Malawi’s opposition leader Lazarus Chakwera has won the country’s presidential election rerun, the country’s electoral commission has announced.
Commission officials announced late on Saturday that Chakwera had defeated incumbent Peter Mutharika with 58.57 percent of support in the Tuesday poll, which drew about 6.8 million voters in the southern African country.
“The commission declares that Lazarus Chakwera… has attained the requisite majority of electorate and is duly elected as president,” the electoral commission chairman, Chifundo Kachale, told journalists.
The vote, with a turnout of 64.81 percent, was held almost five months after the country’s constitutional court annulled the results of the May 2019 election — which Mutharika had won — over widespread fraud and irregularities, including the use of correction fluid to tamper with result sheets.

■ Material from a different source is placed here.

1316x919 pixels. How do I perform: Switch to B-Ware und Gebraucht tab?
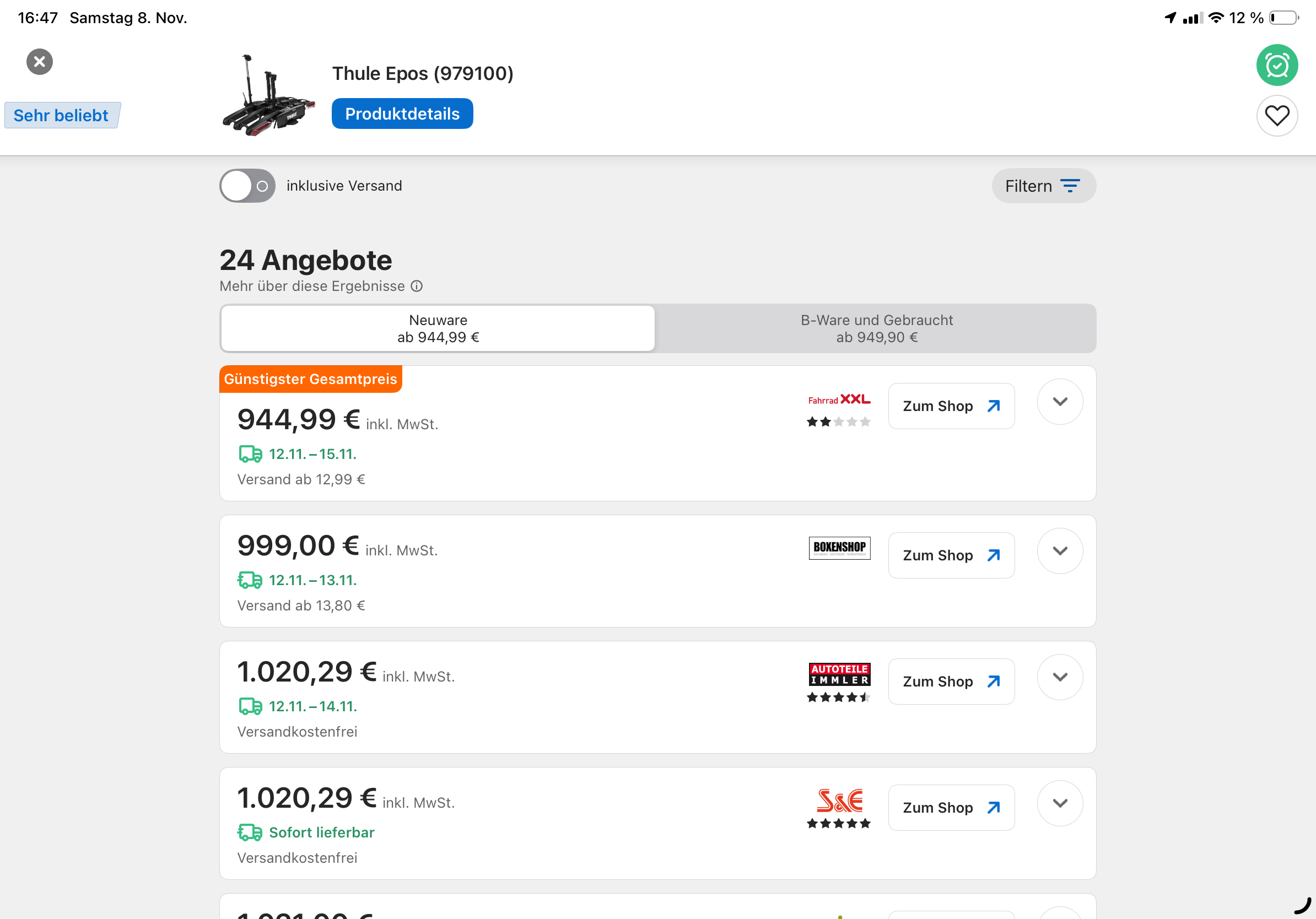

“My victory is a win for democracy and justice. My heart is bubbling with joy,” Chakwera said after his triumph, which sparked wild late-night celebrations on the streets of the Malawian capital, Lilongwe.
Chakwera won election to a five-year term as president of the country of 18 million.

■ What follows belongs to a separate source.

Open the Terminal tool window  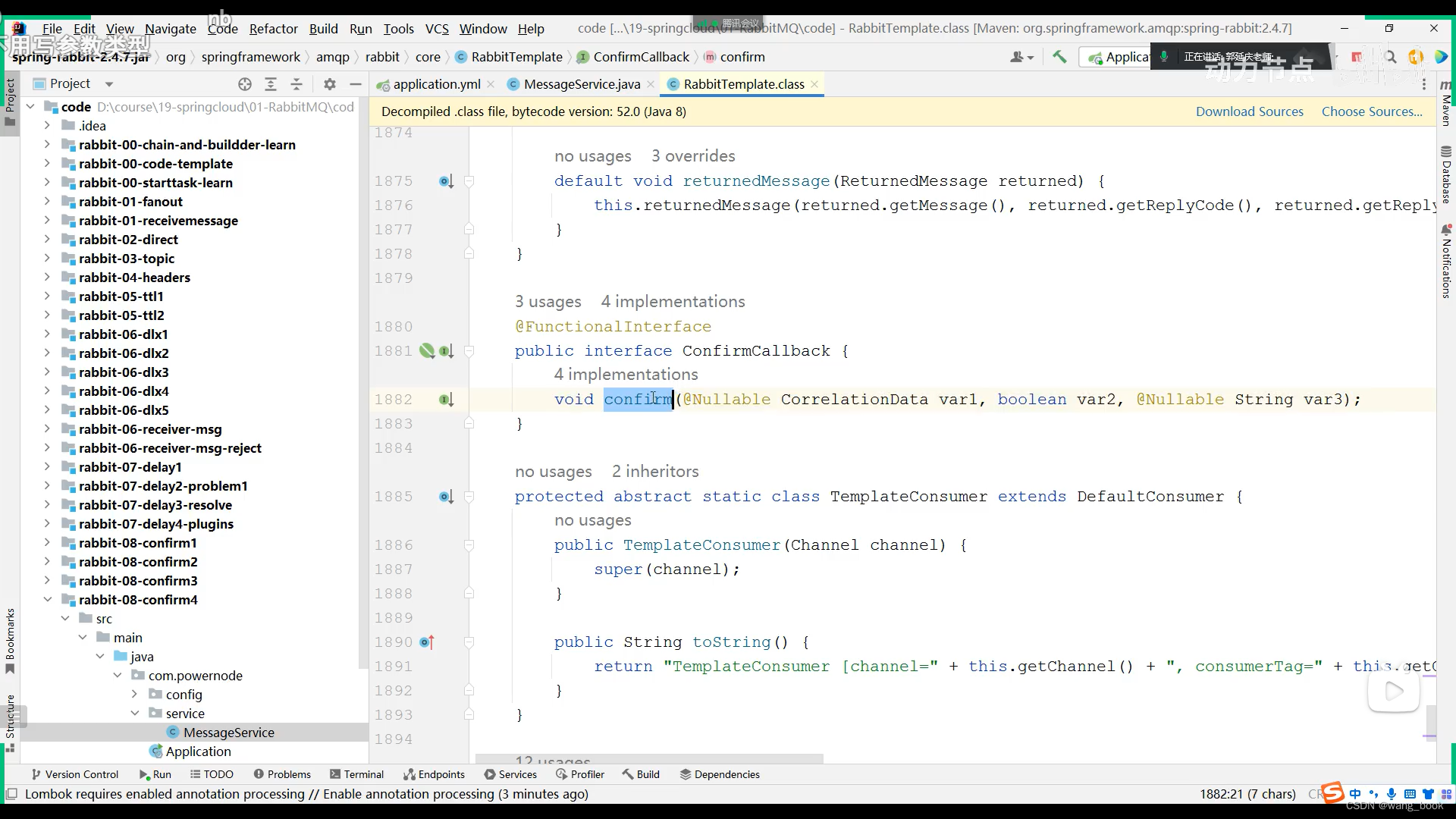356,774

The outgoing, 79-year-old Mutharika earlier on Saturday claimed there had been voting irregularities, including violence and intimidation against his party’s election monitors, but the complaint was dismissed by the Malawian electoral commission.
There were no independent reports of irregularities in the presidential election rerun, and no international observer missions were present in Malawi due to the coronavirus outbreak.
Local observers declared the poll free and fair.